Malware, Ransomware

Check Point: Locky second most wanted malware for October

Locky ransomware made an unexpected jump into second place on Check Point's Most Wanted Malware of the month list, but was unable to unseat Roughted malverstising software for the top spot.

The Check Point team said Locky road on the coat tails of the massive increase in ransomware attacks that took place during September when 11.5 percent of all organizations worldwide reported being victimized by ransomware. The second place finish represented a 25 place jump for Locky giving the malware its first appearance on the list since November 2016. Locky's position was also boosted by the wide scale use of the Necurs botnet, which itself came in tenth place for the month.

 Top Ten

1.       Roughted

2.       Locky

3.       Globeimposter

4.       Conficker

5.       Fireball

6.       Pushdo

7.       Zeus

8.       Rig EK

9.       Ramnit

10.   Necurs 

Roughted, a malvertising platform that is used to deliver almost every kind of malware available retained its hold on first place. Check Point noted Roughted's ability to attack any platform type or operating system and its ability to bypass ad-blockers helped keep in at the top of the threat list.

Other malware types that increased their profile in September were fourth place Conficker, up from fifth; the eighth place Rig exploit kit, which inched up one slot from September; and the already mentioned Necurs which moved onto the list grabbing tenth place.

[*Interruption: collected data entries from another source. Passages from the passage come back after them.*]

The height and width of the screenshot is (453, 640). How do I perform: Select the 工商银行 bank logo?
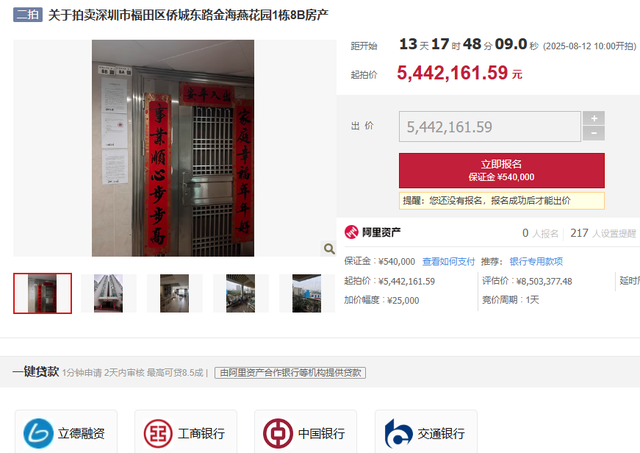coord(158,433)
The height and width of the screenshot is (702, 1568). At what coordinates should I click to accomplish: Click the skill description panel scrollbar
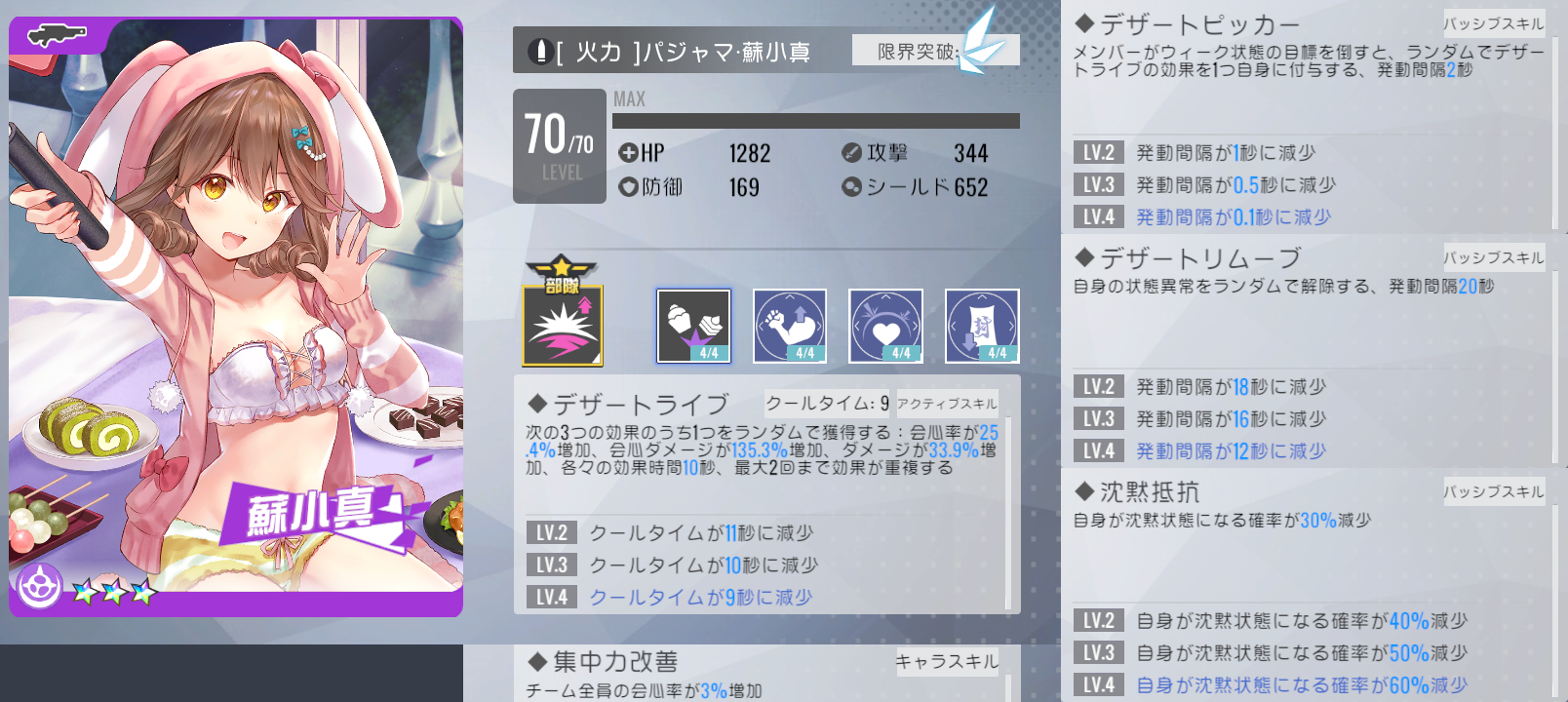(1008, 497)
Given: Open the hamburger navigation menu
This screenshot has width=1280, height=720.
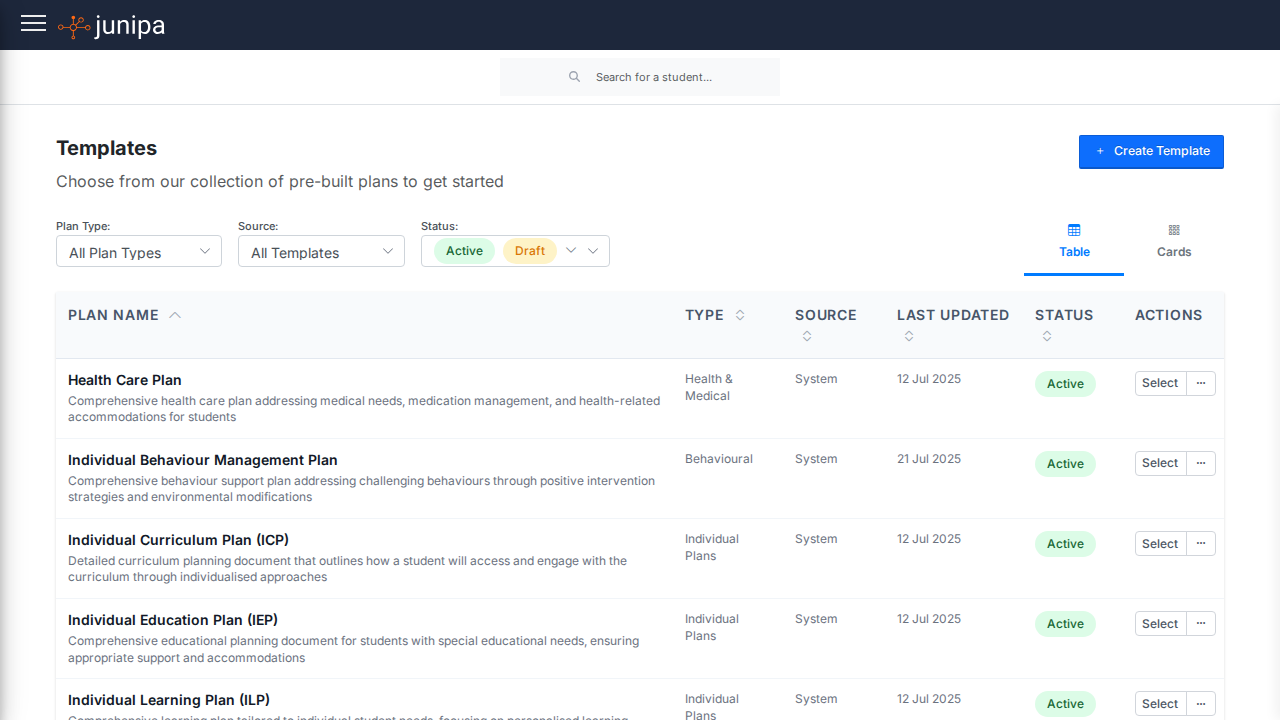Looking at the screenshot, I should coord(33,23).
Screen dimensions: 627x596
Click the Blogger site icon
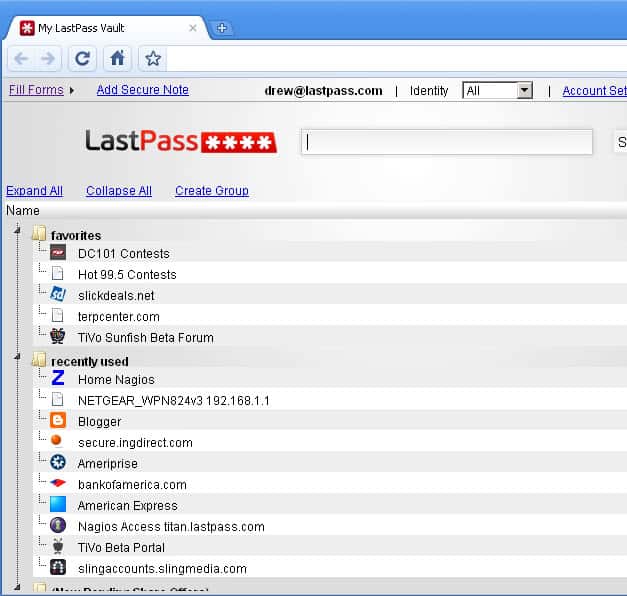point(58,421)
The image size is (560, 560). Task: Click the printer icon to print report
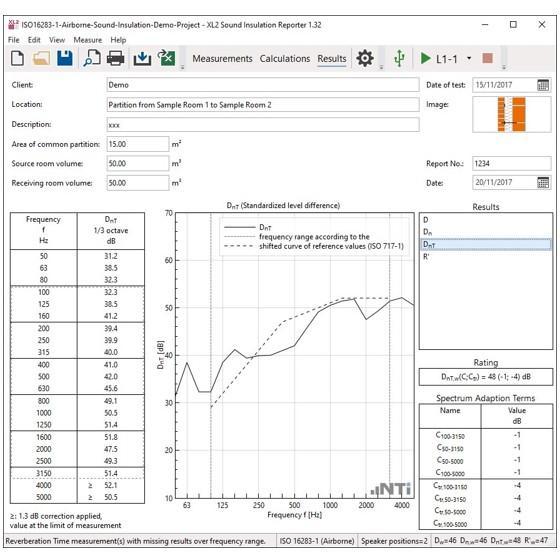pos(115,58)
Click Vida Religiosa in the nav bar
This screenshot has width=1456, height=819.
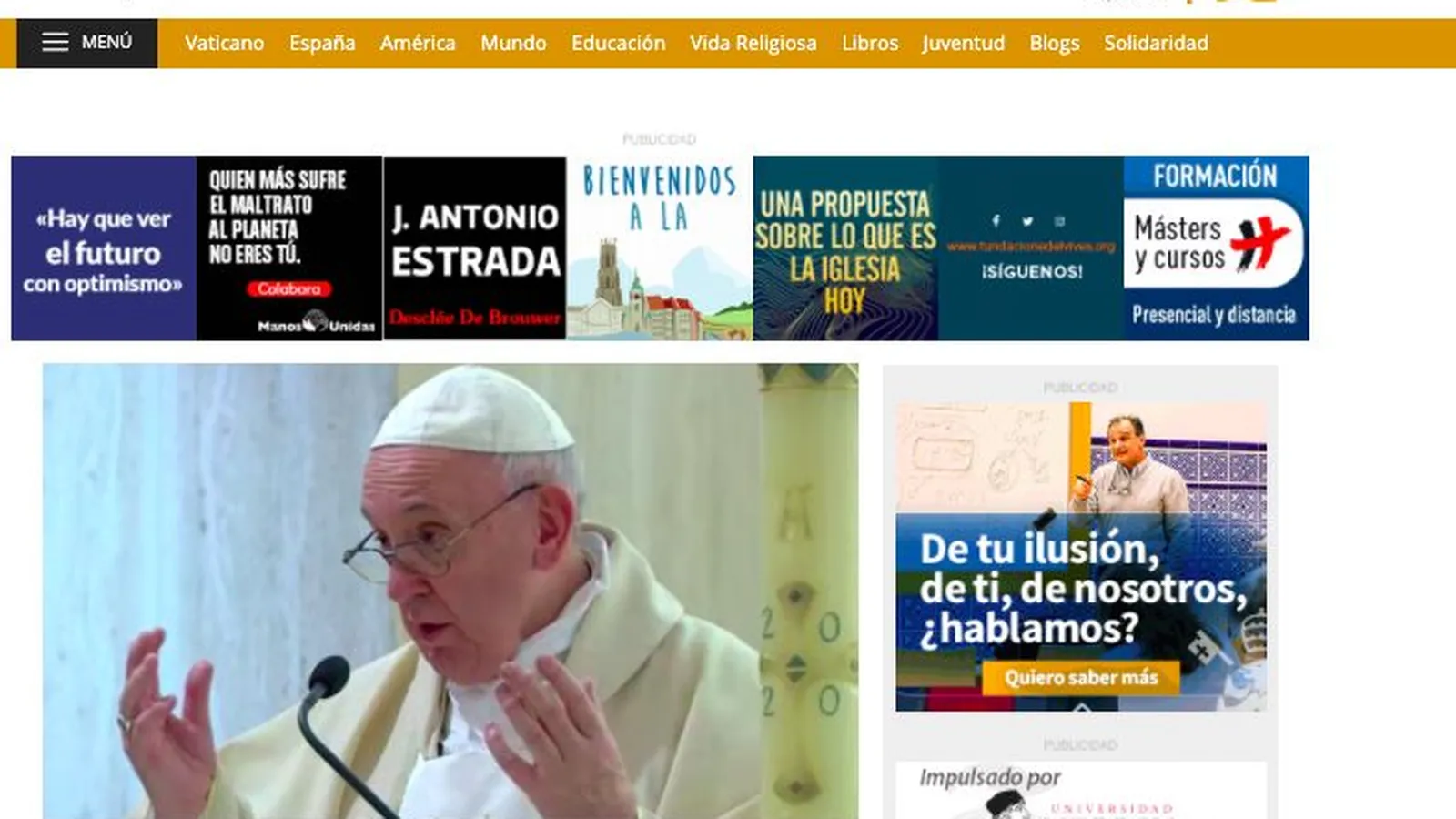point(753,44)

Three forms of malware lost ground during September. Globeimposter ransomware fell one position to third; the browser hijacker/malware downloader Fireball went from fourth to fifth place; and the banking trojan Ramnit dropped to ninth from eighth place.

Maintaining the September positions on the list were the trojans Pushdo, sixth place, and Zeus in seventh, Check Point said.

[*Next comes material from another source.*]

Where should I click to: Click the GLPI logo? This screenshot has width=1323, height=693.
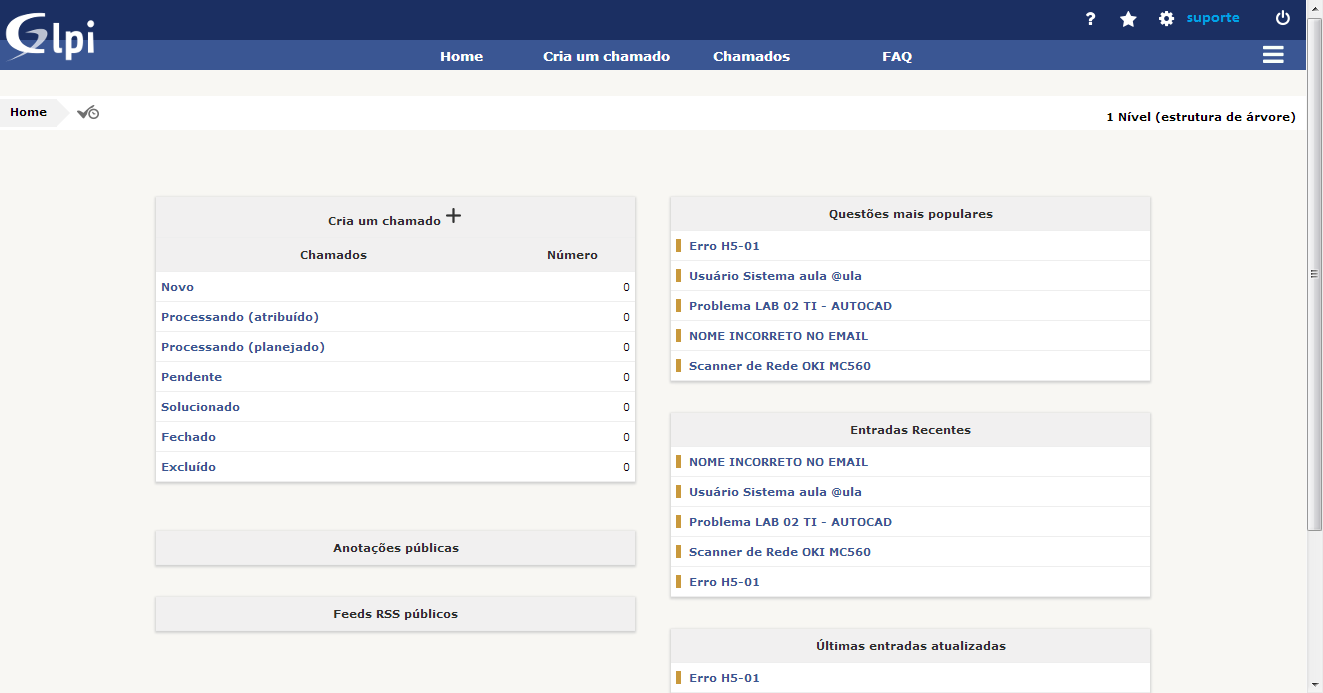50,35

The top three malware types spotted targeting mobile platforms was Triada, Hiddad and Lotoor.

Triada is a modular backdoor for Android that can grant an attacker superuser permissions. Hiddad, also an Android problem, is mainly used to display ads. The malware does this by grabbing legitimate apps, repacking them and posting them to a third-party app store. Lotoor is a hacking tool that exploits vulnerabilities in Android to gain root privileges on compromised devices.